**Material**
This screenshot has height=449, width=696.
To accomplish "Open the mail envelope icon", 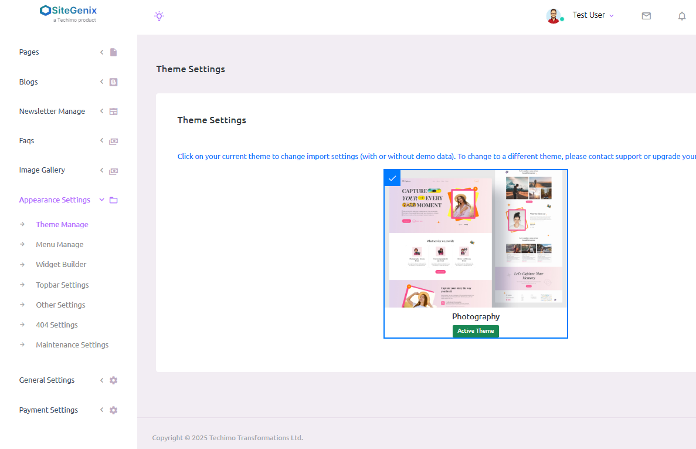I will pos(646,16).
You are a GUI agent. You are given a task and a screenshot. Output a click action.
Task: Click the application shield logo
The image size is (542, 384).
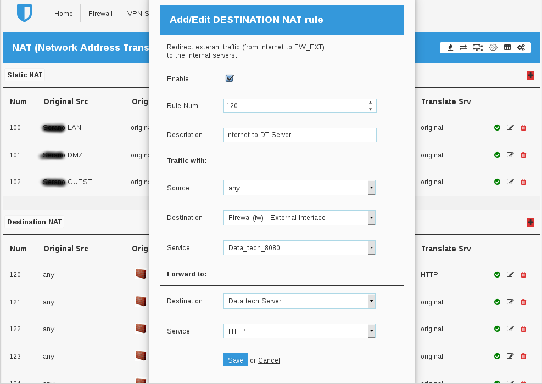[24, 13]
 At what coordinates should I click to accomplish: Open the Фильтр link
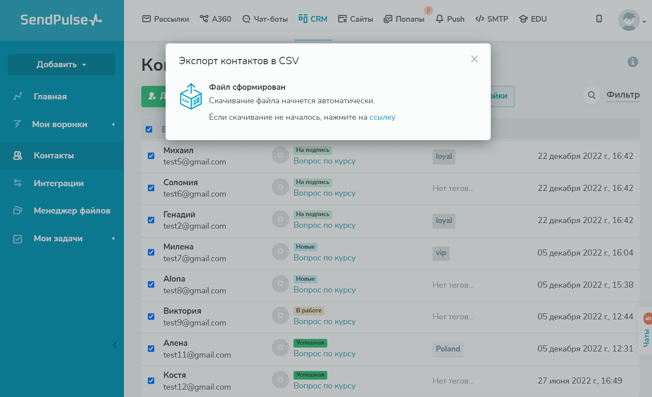(x=623, y=95)
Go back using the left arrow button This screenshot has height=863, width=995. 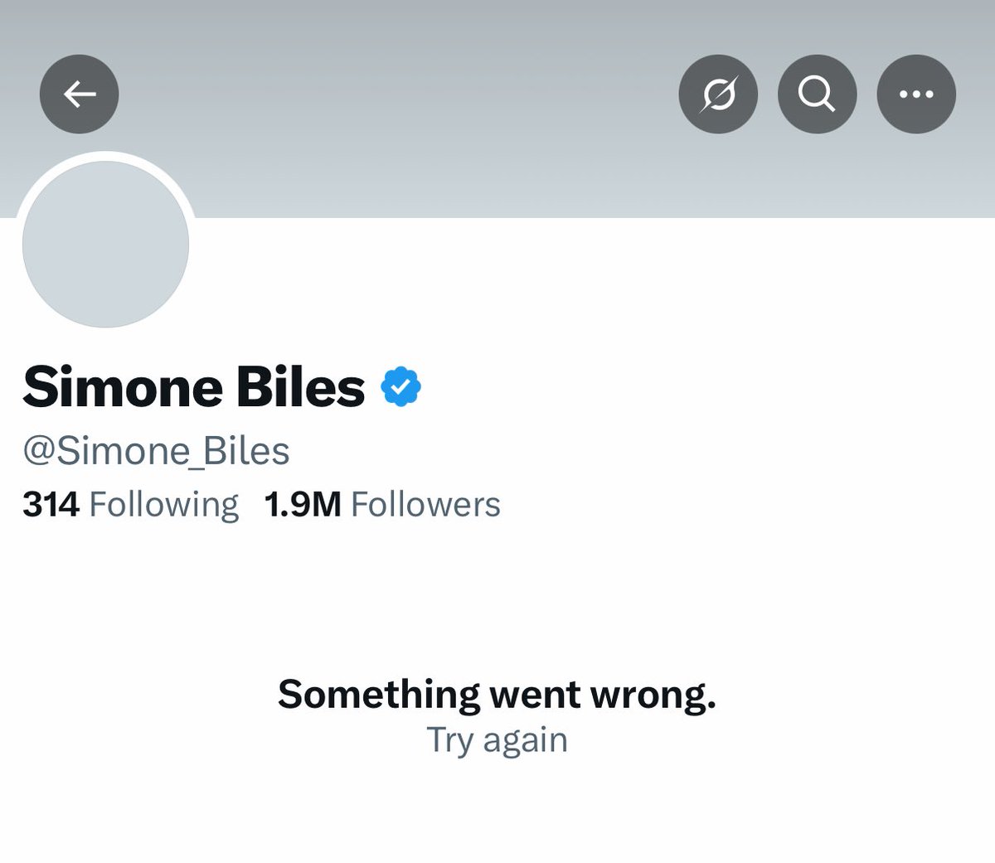coord(80,95)
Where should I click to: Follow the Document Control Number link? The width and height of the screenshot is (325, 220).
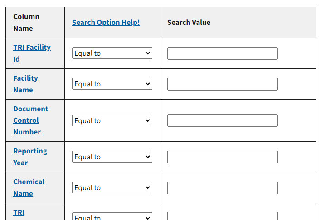tap(30, 120)
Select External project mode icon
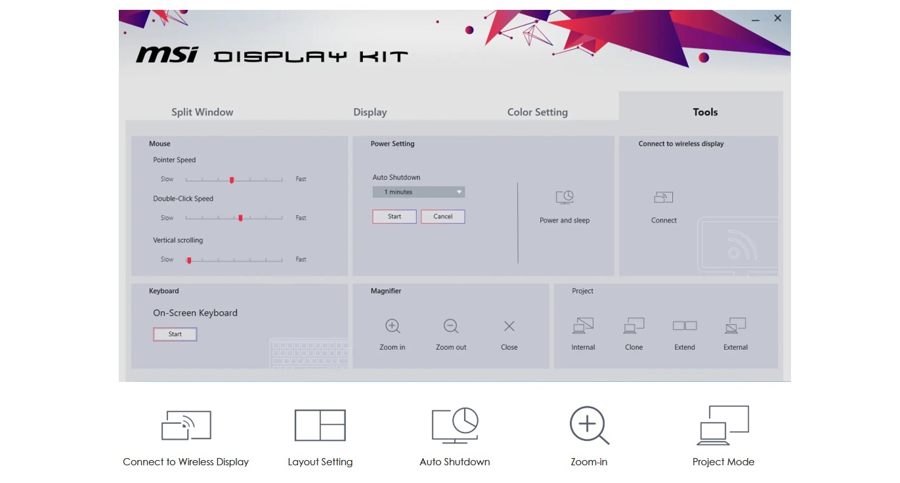This screenshot has height=483, width=900. 735,326
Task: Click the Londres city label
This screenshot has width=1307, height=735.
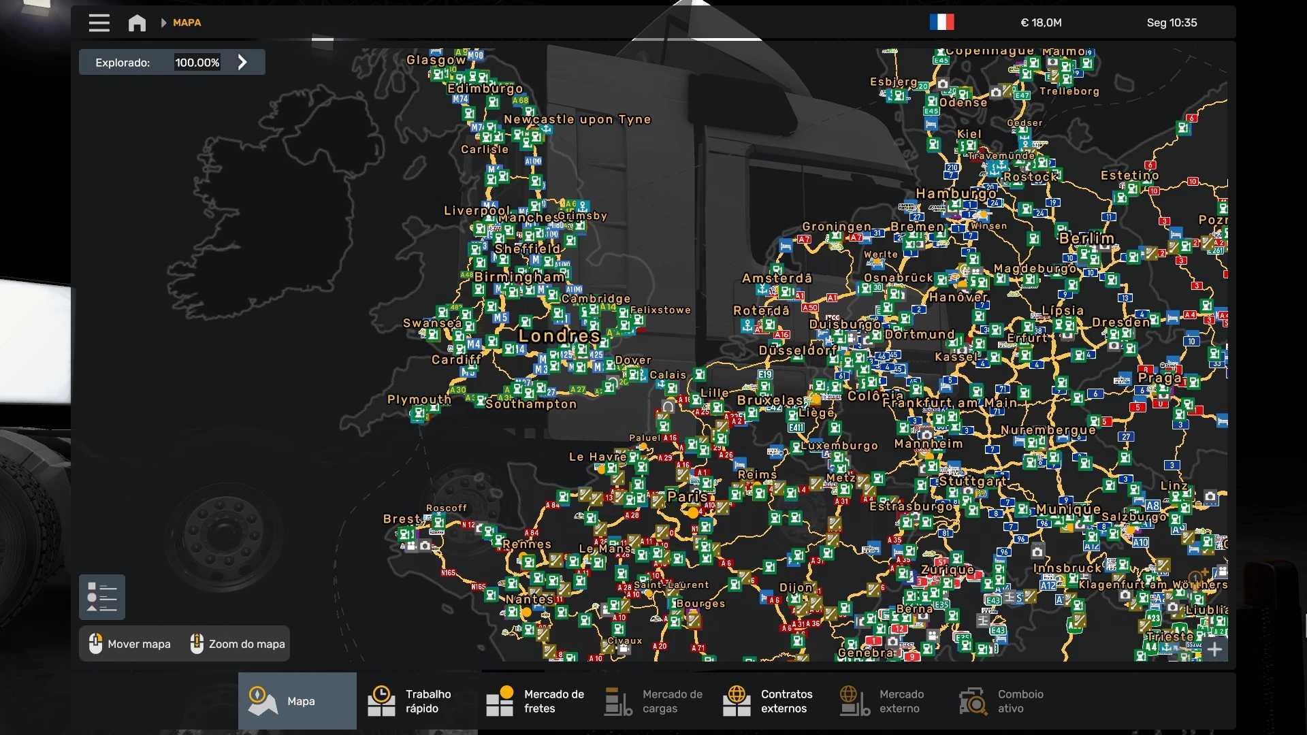Action: (559, 336)
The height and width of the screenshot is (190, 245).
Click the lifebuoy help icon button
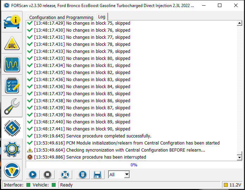(65, 174)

**To do**
Please give the lines from the one with "Task: Click the Londres city label" through the end of the records as a numbered list, leaving out blank lines and the pictures.

**Written answer**
1. Task: Click the Londres city label
2. This screenshot has width=1307, height=735.
3. Action: (559, 336)
4. The height and width of the screenshot is (190, 245).
5. Click the lifebuoy help icon button
6. (65, 174)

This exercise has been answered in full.